Existing instruction-tuning datasets lack controllable difficulty and rigorous quality assurance, hindering long-horizon web reasoning; moreover, data efficacy is often conflated with training dynamics, impeding independent evaluation. Method: We propose a dual-path controllable data synthesis framework: (i) knowledge-graph-guided task generation and (ii) multi-role agent collaboration (questioning, verification, filtering) for iterative distillation—enabling fine-grained difficulty progression and factual consistency validation. Crucially, we decouple data construction from model training to enable standalone data quality assessment—a first in the web agent domain. Results: Experiments show our synthesized dataset—despite smaller scale—achieves 100% higher tool-call diversity and substantially reduces redundant API invocations. Web agents trained on it attain state-of-the-art performance across multiple benchmarks and demonstrate markedly improved long-horizon reasoning capabilities.

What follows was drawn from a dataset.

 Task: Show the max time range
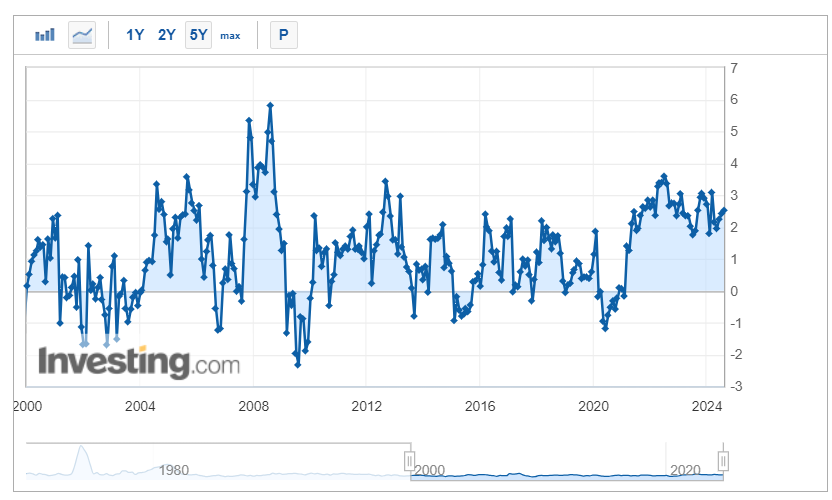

Web-based 'deep research' agents aim to solve complex question - answering tasks through long-horizon interactions with online tools. These tasks remain challenging, as the underlying language models are often not optimized for long-horizon reasoning and exploration. Prior work has proposed workflows for constructing instruction-tuning datasets, often leveraging knowledge graphs. However, such methods typically lack fine-grained control over difficulty and quality, yielding synthetic data that falls short of capturing the complexity required for long-horizon reasoning. Furthermore, many studies conflate data and training effects by comparing models trained under different optimization recipes, making it difficult to isolate and evaluate the effectiveness of the data itself. We introduce a two-pronged data synthesis pipeline that generates question - answer pairs by progressively increasing task complexity until a frontier baseline web agent fails. The baseline agent plays multiple roles in this process: attempting the questions, validating factuality, checking for alternative answers, and enforcing filtering. To evaluate the effectiveness of our synthesis methods, we adopt a controlled training setup based on distillation from strong web agents. Experiments across multiple web-based benchmarks show that our dataset - despite being smaller - enables the training of more effective web agents than existing datasets. In particular, our data exhibits twice the diversity in tool-use actions, allowing models trained on it to achieve stronger performance while avoiding repetitive tool-calling behaviors.